Et Activision Blizzard, empêtré dans un scandale de harcèlement sexuel, est réputé assez peu créatif en matière de nouvelles licences. « Son rachat surprise par Microsoft ressemble à un geste réflexe de défense contre Sony », soupçonne un spécialiste du site d’analyses financières The Motley Fool.
Sony s’apprête en effet à sortir une formule d’abonnement similaire au Game Pass de Microsoft, qui permet de jouer en ligne. En février, le Japonais a racheté Bungie (Destiny 2) pour enrichir son catalogue.
Sony domine toujours
Dans le secteur du jeu, Microsoft reste un challengeur par rapport à Sony. En revanche, il est dans le viseur des régulateurs américains, qui s’inquiètent de l’emprise croissante des titans de la tech.

Selon les chiffres du cabinet Dealogic révélés par CNBC, Amazon, Facebook et Google ont procédé à un nombre record de rachats d’entreprises en 2021. Microsoft détient la palme, avec 56 acquisitions. La plus importante est Nuance Communications, une entreprise de reconnaissance vocale.

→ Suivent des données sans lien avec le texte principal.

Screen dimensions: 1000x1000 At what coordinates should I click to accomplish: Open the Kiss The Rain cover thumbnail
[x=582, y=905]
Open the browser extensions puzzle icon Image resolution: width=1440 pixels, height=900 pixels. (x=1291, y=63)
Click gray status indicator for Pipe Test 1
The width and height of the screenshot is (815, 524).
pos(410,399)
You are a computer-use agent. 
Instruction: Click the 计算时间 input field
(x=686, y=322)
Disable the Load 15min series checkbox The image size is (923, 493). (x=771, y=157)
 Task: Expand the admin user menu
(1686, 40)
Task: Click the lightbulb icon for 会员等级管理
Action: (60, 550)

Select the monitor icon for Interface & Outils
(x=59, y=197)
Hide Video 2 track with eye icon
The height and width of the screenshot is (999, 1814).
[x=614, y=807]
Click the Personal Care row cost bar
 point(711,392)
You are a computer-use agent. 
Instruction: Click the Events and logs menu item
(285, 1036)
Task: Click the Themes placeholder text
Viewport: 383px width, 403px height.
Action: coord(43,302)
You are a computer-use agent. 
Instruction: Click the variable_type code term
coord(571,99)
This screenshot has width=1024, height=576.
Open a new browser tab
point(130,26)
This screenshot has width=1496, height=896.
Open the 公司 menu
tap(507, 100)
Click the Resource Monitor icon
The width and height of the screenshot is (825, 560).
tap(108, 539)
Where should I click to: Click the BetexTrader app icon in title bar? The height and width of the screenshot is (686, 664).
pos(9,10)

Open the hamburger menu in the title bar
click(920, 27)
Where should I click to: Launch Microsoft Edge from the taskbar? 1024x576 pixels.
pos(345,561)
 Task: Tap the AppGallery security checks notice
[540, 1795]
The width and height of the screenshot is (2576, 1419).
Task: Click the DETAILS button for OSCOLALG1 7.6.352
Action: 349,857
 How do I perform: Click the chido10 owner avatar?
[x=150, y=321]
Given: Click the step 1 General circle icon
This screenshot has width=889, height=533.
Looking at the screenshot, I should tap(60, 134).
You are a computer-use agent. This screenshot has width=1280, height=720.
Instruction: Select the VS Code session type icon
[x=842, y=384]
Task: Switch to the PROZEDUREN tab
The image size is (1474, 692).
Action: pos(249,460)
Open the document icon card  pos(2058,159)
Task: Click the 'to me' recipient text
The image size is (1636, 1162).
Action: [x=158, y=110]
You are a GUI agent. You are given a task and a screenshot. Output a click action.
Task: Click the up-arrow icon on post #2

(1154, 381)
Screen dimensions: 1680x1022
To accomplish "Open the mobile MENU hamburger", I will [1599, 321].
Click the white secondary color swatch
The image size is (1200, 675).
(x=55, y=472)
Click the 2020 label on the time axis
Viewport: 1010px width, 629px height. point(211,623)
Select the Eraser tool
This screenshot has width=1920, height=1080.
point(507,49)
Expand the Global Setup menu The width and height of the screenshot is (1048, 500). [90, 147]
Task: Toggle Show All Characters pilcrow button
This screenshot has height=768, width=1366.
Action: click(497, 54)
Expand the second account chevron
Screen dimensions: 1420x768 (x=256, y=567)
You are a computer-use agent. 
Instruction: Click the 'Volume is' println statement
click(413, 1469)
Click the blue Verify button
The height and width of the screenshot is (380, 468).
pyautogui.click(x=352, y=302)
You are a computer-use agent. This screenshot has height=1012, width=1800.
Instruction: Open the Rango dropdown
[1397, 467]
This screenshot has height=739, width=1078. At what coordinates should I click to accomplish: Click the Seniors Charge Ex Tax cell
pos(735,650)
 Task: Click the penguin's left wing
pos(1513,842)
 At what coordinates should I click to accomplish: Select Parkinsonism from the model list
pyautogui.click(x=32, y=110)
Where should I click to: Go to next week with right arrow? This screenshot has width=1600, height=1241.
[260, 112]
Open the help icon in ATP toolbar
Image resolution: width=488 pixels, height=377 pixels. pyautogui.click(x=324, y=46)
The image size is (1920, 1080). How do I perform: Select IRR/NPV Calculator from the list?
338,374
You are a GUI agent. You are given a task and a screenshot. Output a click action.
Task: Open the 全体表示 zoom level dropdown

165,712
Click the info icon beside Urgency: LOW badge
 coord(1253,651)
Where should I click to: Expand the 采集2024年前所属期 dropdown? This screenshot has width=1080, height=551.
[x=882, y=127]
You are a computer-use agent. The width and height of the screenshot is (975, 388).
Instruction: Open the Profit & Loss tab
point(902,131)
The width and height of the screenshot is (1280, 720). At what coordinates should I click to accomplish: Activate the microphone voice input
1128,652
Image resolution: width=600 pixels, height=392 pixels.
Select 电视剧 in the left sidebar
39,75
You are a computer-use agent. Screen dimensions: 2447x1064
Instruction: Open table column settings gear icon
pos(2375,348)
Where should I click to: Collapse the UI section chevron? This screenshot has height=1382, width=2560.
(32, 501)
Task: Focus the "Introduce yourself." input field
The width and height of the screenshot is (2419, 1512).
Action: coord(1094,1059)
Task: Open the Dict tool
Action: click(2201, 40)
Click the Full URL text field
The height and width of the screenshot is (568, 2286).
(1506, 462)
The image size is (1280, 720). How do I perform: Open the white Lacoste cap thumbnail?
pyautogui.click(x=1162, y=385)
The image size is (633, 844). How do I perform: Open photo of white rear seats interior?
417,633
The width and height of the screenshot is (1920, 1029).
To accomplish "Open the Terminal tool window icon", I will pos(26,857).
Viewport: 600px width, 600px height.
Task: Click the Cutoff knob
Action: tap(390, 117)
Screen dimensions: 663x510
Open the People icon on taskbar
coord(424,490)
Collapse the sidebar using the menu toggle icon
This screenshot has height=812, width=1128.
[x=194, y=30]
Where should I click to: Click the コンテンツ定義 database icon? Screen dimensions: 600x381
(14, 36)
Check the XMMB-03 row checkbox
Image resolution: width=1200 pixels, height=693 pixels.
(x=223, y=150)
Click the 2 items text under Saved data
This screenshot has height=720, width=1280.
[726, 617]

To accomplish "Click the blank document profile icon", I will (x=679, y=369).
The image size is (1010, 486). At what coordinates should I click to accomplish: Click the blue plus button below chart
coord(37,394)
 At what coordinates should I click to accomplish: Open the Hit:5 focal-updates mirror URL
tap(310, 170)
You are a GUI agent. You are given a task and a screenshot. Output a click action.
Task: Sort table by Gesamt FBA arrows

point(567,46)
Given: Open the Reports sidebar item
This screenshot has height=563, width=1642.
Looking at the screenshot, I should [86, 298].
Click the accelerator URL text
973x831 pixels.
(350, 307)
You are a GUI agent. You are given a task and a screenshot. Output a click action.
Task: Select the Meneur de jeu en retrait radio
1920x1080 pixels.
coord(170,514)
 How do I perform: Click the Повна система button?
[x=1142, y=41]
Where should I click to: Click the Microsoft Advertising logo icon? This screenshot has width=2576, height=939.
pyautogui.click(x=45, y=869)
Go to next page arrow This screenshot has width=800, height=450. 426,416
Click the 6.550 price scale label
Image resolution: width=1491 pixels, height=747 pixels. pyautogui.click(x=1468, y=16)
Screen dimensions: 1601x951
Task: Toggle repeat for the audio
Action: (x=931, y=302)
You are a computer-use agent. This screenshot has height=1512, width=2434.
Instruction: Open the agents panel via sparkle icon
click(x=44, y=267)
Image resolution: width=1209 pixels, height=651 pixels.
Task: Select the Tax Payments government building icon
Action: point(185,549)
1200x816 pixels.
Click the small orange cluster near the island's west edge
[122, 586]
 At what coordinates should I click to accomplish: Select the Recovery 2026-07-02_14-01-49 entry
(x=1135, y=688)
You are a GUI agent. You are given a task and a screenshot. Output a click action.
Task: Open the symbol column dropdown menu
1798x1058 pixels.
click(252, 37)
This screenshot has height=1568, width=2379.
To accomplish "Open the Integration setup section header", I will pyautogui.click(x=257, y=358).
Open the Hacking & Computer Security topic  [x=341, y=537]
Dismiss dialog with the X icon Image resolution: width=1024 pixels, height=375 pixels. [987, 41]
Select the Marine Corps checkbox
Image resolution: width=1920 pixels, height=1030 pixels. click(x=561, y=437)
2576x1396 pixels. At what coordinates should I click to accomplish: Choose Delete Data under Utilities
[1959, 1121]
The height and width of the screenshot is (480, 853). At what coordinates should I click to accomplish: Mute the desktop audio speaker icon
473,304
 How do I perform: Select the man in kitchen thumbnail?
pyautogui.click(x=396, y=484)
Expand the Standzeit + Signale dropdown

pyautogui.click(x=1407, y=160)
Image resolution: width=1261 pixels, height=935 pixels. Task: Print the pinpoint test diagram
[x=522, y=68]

Microsoft investit tous azimuts, par exemple dans le véhicule autonome. Notons sa prédilection pour les réseaux sociaux, qui pourraient rapprocher le groupe des particuliers, alors que son chiffre d’affaires, lui, dépend surtout des entreprises. Il a racheté LinkedIn en 2016, mais a raté TikTok (2020) et Discord (2021).
« Le capitalisme sans la concurrence, c’est de l’exploitation », dénonçait Joe Biden l’été dernier en renforçant la législation anti-trust. Les emplettes de Microsoft sont donc scrutées de près. Mais le plus grand danger ne vient sans doute pas de là. « Il y a un risque que d’autres grandes entreprises de la tech se mettent à investir dans le jeu vidéo. Elles pourraient tout bouleverser », confiait fin 2020 au Guardian Phil Spencer, le responsable de la Xbox.
La grande crainte de Microsoft ? C’est toujours d’être mis hors jeu par les GAFA.